Это столкновение двух символических порядков вокруг одного предмета.
Стороны спорят не о фактах — они спорят о том, что для них свято. Поэтому каждое новое событие, как бы оно ни разворачивалось, не приближает взаимопонимания, а лишь поставляет обоим порядкам свежие доказательства собственной правоты.
И поэтому пора назвать проблему по имени. Имя у неё не "уклонения" и не "произвол ТЦК" — оба эти слова лишь обозначают, с какой стороны разлома стоит тот, кто говорит.
Имя — разрыв договора.
Неписанного, но базового договора между человеком и государством, который все эти годы удерживает фронт надежнее любого принуждения. Его разрывали долго, с обеих сторон, и у каждого участника есть свой счет обид, в основном справедливый. Но сшивать придётся тоже с обеих сторон — и здесь нет симметрии: государство в этой паре сильнее, следовательно, первый стежок за ним. Не потому, что толпа права, а потому, что у толпы, в отличие от государства, нет инструментов для сшивания.
Эти инструменты известны, и ни один из них не работает отдельно.
- Правосудие, которое судит симметрично — и тех, кто опрокинул машину, и тех, кто годами вырабатывал людей, способных её опрокинуть. Несимметричный суд хуже, чем его отсутствие, потому что окончательно закрепляет правило "закон для слабых".

__Требования к заданию__.
a - Переведите на английский язык предложение из текста для чтения: «Эти инструменты известны, и ни один из них не работает отдельно».
b - Отредактируйте часть текста для чтения, которая открывается словами «Стороны спорят не» и закрывается словами «Имя — разрыв договора.»: замените «проблему» на «беду».

__Представленные данные__.
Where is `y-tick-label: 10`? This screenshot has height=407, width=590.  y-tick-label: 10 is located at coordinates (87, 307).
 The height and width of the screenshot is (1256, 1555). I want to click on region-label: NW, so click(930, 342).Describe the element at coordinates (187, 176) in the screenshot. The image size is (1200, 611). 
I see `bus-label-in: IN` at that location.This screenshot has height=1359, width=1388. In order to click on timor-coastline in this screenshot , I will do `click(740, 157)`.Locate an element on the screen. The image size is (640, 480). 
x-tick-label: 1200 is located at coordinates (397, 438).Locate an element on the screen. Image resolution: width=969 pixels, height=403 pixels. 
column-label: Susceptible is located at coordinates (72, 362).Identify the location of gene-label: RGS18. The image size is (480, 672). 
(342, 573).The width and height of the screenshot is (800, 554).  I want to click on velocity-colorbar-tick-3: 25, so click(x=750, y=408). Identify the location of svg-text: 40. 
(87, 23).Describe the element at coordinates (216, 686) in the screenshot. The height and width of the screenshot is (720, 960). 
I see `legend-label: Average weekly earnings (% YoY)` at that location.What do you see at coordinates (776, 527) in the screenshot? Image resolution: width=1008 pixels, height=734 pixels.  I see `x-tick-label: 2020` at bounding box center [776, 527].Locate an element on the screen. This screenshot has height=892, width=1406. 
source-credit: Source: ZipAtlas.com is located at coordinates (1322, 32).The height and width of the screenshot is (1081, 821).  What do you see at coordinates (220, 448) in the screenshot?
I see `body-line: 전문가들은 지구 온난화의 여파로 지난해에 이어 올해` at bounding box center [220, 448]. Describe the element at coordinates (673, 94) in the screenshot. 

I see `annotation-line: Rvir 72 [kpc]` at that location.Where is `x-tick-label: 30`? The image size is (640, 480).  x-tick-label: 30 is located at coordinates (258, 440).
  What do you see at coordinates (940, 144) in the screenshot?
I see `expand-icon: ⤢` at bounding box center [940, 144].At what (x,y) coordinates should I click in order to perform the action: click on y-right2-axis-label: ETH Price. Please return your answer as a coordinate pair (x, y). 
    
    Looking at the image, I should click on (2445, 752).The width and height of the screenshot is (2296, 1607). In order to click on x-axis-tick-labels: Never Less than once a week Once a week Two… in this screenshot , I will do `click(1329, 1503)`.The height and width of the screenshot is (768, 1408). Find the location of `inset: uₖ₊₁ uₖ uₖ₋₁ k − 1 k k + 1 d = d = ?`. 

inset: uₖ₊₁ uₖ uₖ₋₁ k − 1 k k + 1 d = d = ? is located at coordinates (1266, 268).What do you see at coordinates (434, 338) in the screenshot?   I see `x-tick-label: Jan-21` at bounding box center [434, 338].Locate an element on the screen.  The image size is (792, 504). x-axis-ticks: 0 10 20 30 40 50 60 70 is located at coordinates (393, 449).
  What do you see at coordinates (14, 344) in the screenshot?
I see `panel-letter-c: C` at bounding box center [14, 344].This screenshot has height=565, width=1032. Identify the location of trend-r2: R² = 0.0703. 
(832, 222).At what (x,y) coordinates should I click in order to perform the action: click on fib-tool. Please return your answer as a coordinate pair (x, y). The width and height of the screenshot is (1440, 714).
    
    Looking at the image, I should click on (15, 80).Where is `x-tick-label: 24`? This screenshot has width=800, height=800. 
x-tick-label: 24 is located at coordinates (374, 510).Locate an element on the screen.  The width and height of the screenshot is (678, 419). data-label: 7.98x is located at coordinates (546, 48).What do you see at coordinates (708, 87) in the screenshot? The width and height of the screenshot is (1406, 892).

__Ответы__.
a - These tools are known, and none of them works on its own.

b -
Стороны спорят не о фактах — они спорят о том, что для них свято. Поэтому каждое новое событие, как бы оно ни разворачивалось, не приближает взаимопонимания, а лишь поставляет обоим порядкам свежие доказательства собственной правоты.
И поэтому пора назвать беду по имени. Имя у неё не "уклонения" и не "произвол ТЦК" — оба эти слова лишь обозначают, с какой стороны разлома стоит тот, кто говорит.
Имя — разрыв договора.